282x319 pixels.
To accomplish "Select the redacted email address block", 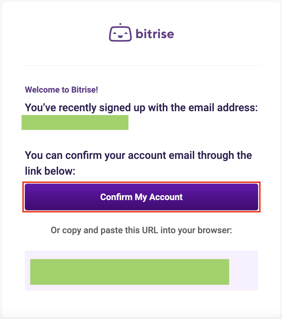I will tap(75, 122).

-------

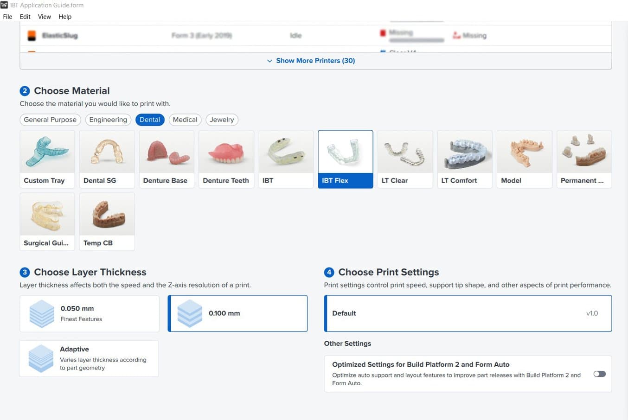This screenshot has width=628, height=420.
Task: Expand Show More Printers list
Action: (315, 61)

-------

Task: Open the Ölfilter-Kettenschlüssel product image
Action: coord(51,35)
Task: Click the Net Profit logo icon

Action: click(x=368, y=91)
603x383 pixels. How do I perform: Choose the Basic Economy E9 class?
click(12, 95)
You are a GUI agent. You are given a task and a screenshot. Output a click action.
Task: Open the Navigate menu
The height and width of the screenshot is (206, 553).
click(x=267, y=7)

-------

→ Aim of the task
Would you print exactly, and only, the lines of the data above from the line with "Task: Click the Net Profit logo icon" through the line with "Task: Open the Navigate menu", inclusive?

→ Exercise response
Task: Click the Net Profit logo icon

Action: click(x=368, y=91)
603x383 pixels. How do I perform: Choose the Basic Economy E9 class?
click(12, 95)
You are a GUI agent. You are given a task and a screenshot. Output a click action.
Task: Open the Navigate menu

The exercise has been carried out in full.